After all efforts by the Reserve Bank of Zimbabwe to contain the parallel market the exchange rate for US dollars against the Zimbabwean dollar rose to new highs. Friday the highest publicly on offer was 90 Zimbabwean dollars for a single US dollar. Sporadic incidences of higher rates were available as well. All this after the Reserve Bank of Zimbabwe mostly through its financial intelligence unit took the fight to Ecocash and OneMoney agents, Ecocash itself, Steward Bank, Ecocash parent Cassava, Zimswitch’s ZIPIT and banks internal transfer platforms.

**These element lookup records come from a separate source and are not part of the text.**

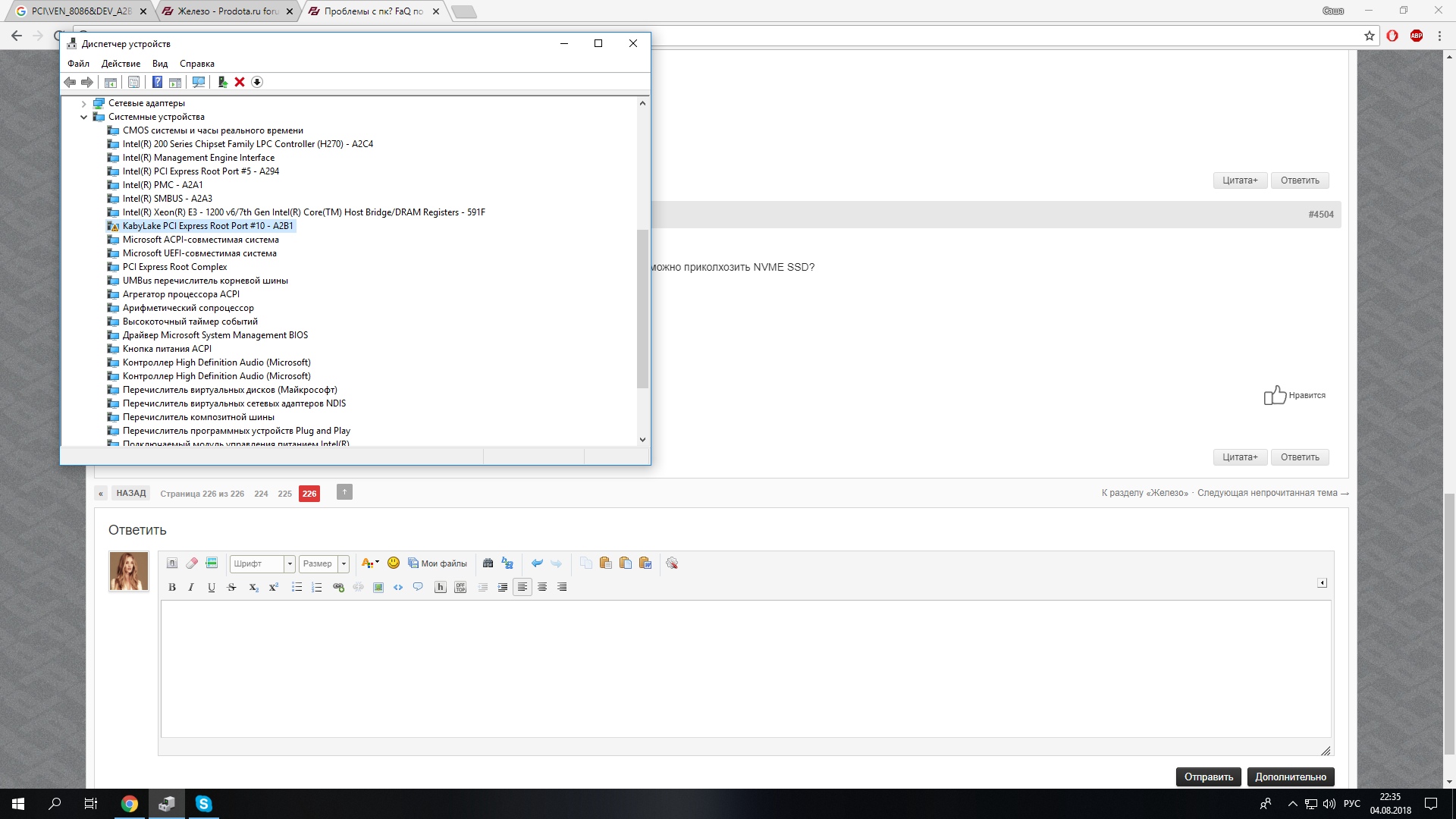Collapse the Системные устройства tree node
Image resolution: width=1456 pixels, height=819 pixels.
(84, 117)
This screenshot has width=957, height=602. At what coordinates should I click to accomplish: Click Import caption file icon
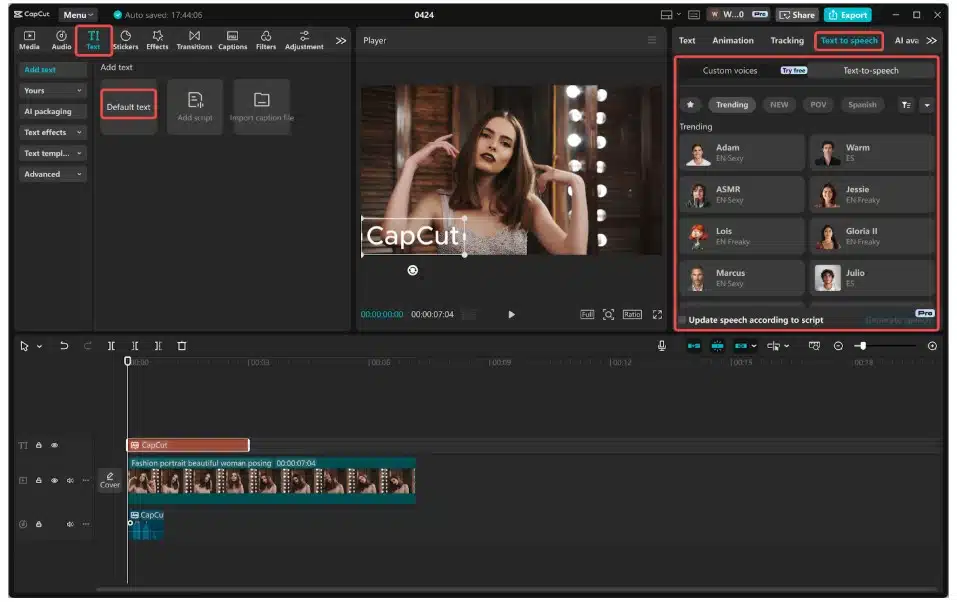[x=261, y=106]
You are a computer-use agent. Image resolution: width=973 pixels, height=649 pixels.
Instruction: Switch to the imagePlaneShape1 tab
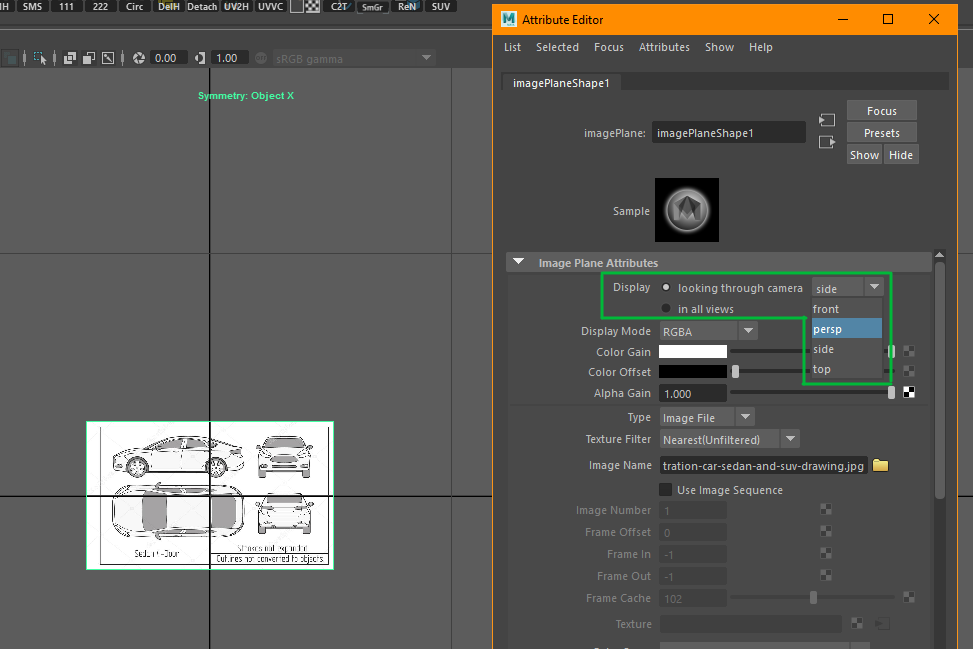pyautogui.click(x=560, y=83)
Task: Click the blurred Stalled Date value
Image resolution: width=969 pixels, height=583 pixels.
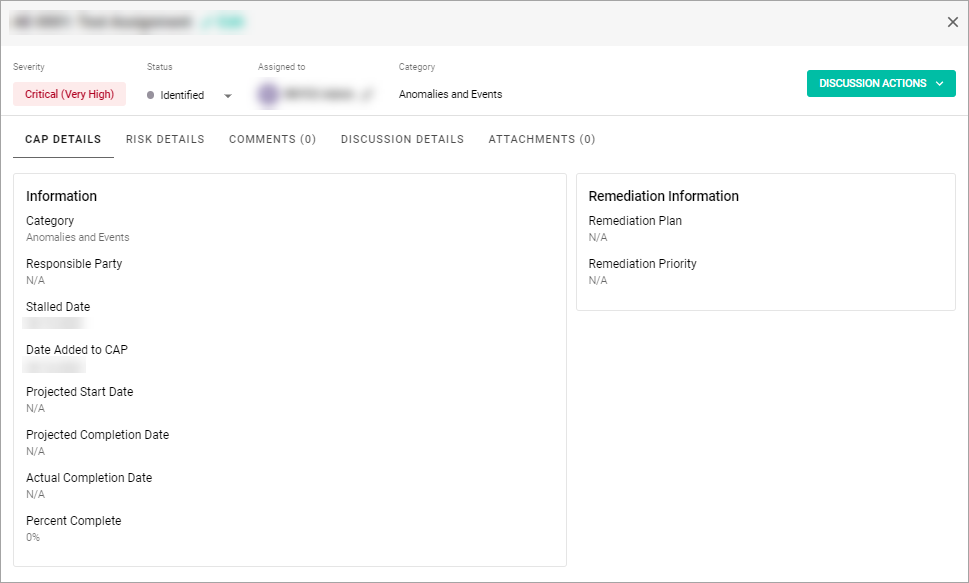Action: coord(55,324)
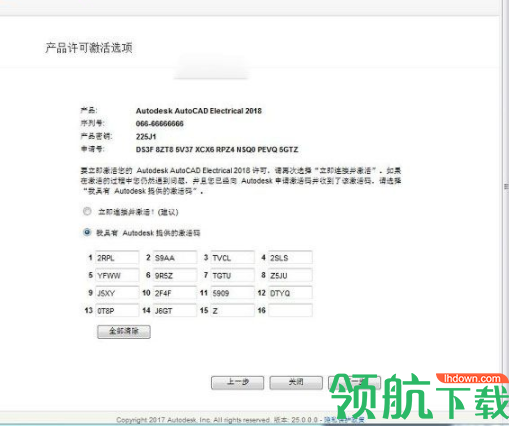Click activation code field 5 containing YFWW
Screen dimensions: 509x426
(117, 275)
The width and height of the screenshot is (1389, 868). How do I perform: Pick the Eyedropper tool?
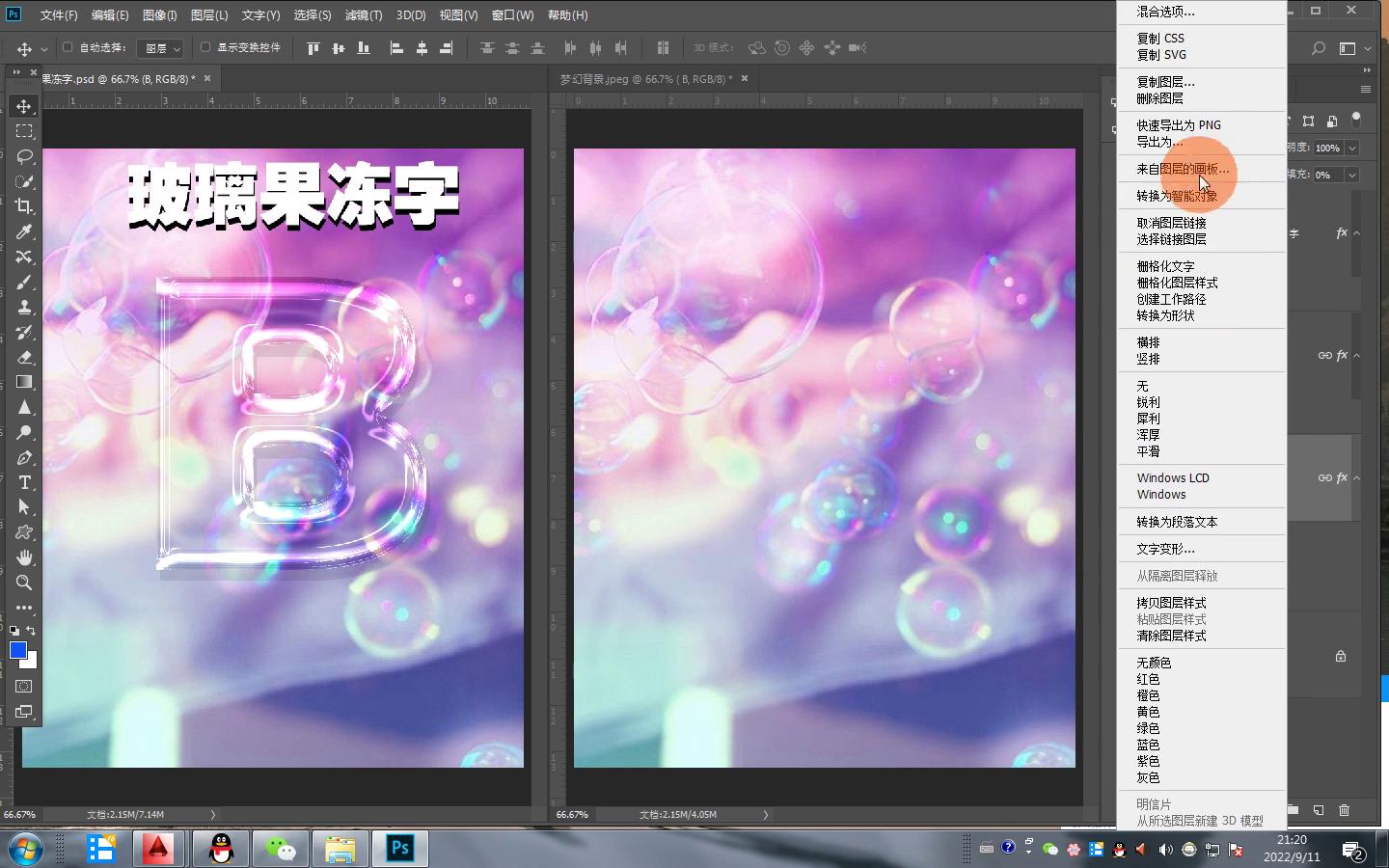point(24,231)
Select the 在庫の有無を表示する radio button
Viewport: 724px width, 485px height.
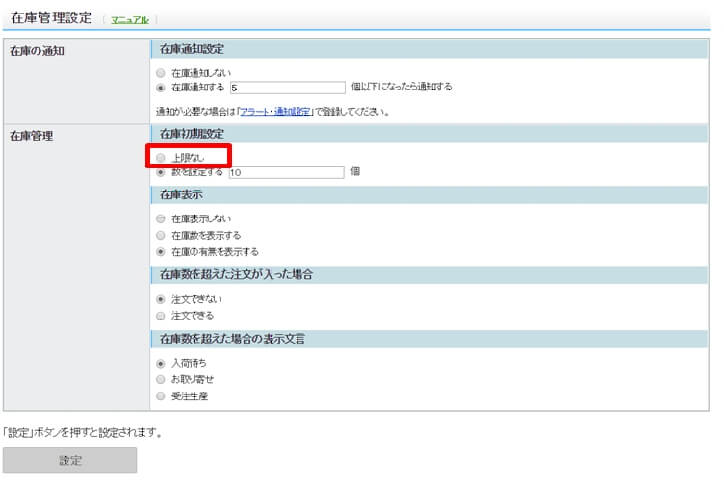click(x=161, y=251)
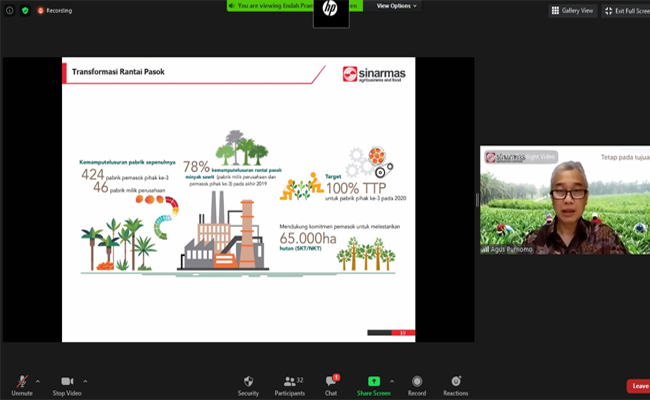Click the meeting information icon
Screen dimensions: 650x400
click(x=10, y=10)
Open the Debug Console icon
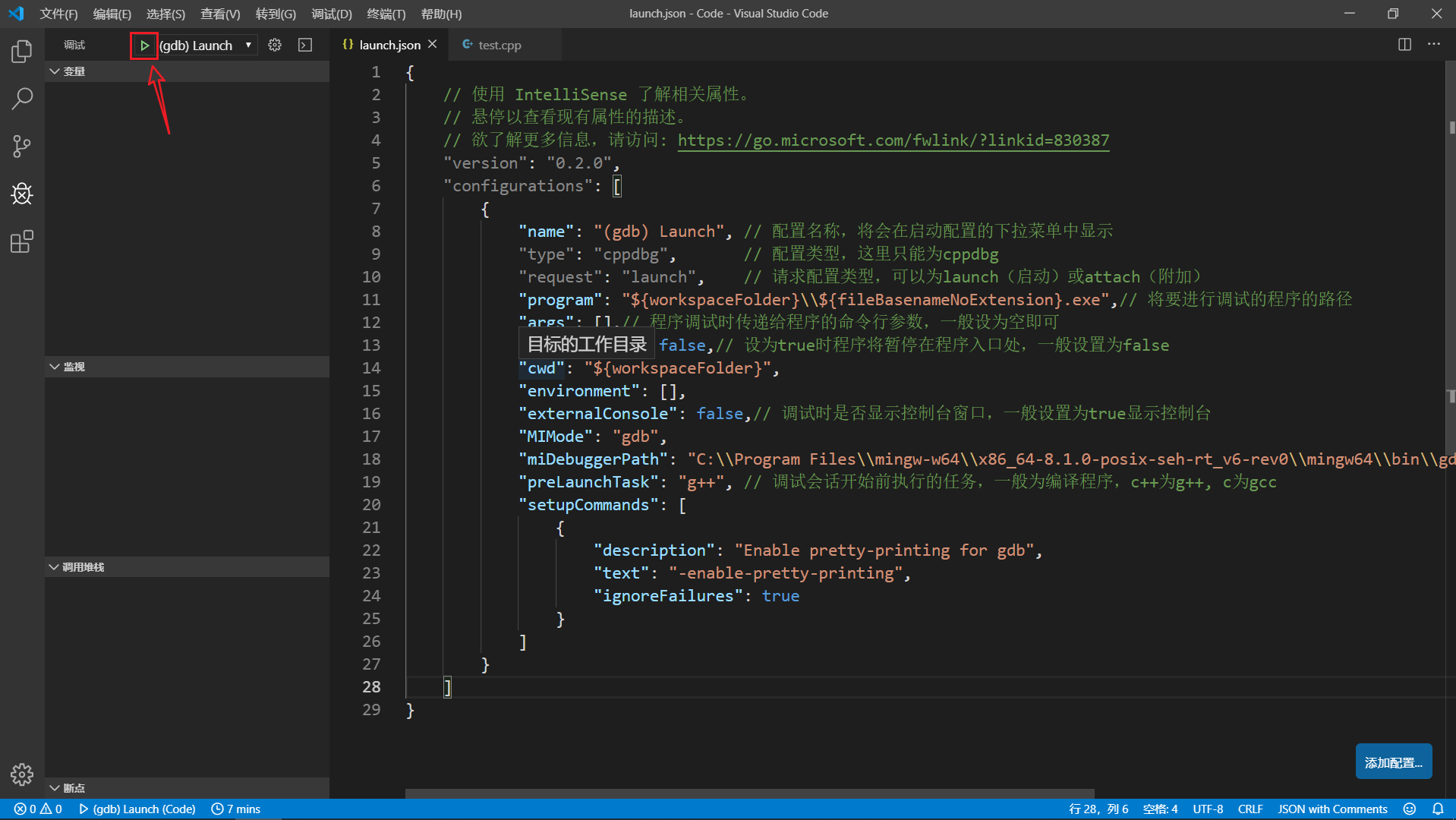Viewport: 1456px width, 820px height. click(x=305, y=46)
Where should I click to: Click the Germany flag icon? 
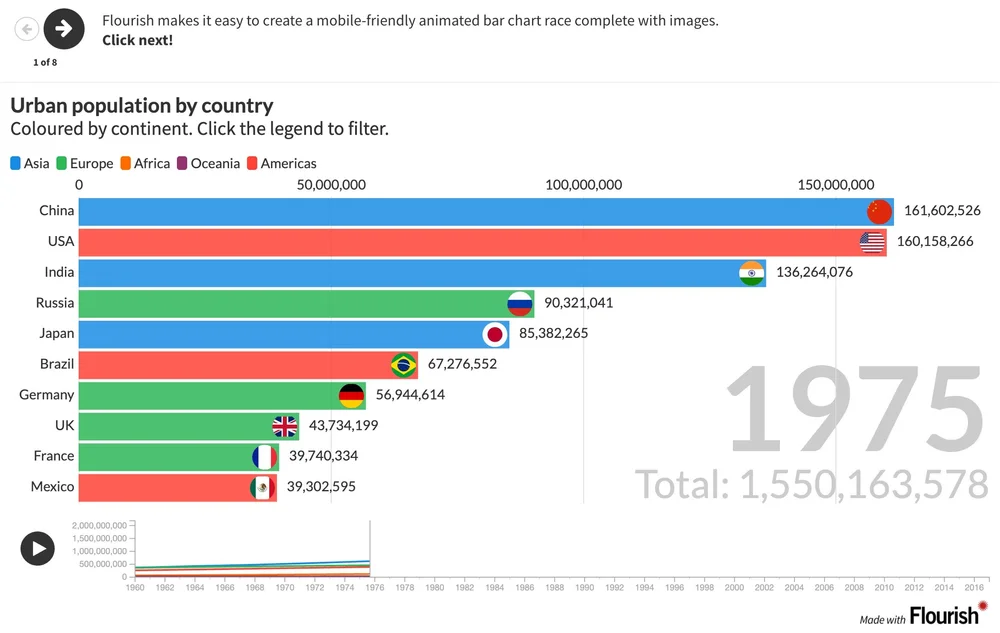(x=350, y=395)
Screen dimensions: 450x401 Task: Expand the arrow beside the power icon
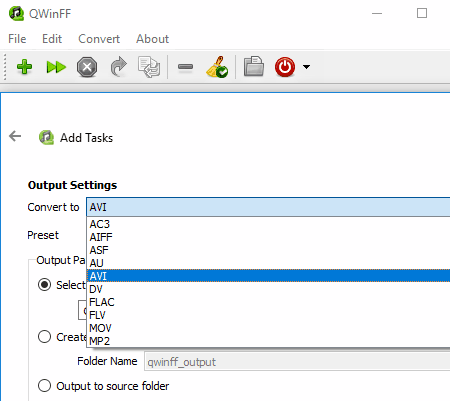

The latest parallel market rate quotes mean that over the last 30 days (from 12 May) the Zimbabwean dollar has lost 45% of its value on that market. Year to date the currency has shed a whopping 82% of its value. This project has by no stretch of the imagination failed to go to plan. Finance Minister Professor Mthuli Ncube insisted that the Zimbabwean dollar shall remain the main currency because 80% of the population do not have access to it. Perhaps his argument would be better based on the government’s inability to pay civil servants in US dollars, though at times Reserve Bank Governor has confessed Zimbabwe’s greater p[roblem is the allocation of foreign currency rather than a lack of it.

The only way is up

The Reserve Bank of Zimbabwe had a great idea in going after the parallel market conduits. However, they may have missed one little thing that many missed at that point. Anyone who remotely understands business will use demand and supply to explain the performance of the Zimbabwean dollar. When the RBZ and FIU made plans to go after these channels the thinking was to limit the supply of Zimbabwean dollars on the market and hence use supply and demand to arrest the exchange rate depreciation. However, having combined this with the move to allow people to transact in US dollars as lockdown started they achieved a stimulation of USD dollar demand. When the US dollar and other foreign currencies were banned it left the Zimbabwean dollar as the transactional currency. The other functions of money particularly store of value were filled by the US dollar. Without the need to transact in Zimbabwean dollars demand for the local unit reduced. The supply and demand thinking was correct but a small failure to identify what was being supplied and what was being demanded has taken us in the current direction. Now those with Zimbabwean dollars are more and more desperate for US dollars.

What’s next?

The RBZ through its Monetary Policy Committee has started talking about a liberalised exchange rate – again. This would be the third time for those who have been keeping count. The previous two occasions the apex bank has flattered to deceive. However, it seems the market is preparing for this scenario, a truly free exchange rate. The new $20 notes have just started circulating and it seems they have had little impact on the situation. For most of the year, the difference between the parallel market electronic transfer rate and the parallel market cash rate (Bond) has kept to 37%.  The knock-on effect on inflation will be felt by Zimbabweans amid another crisis.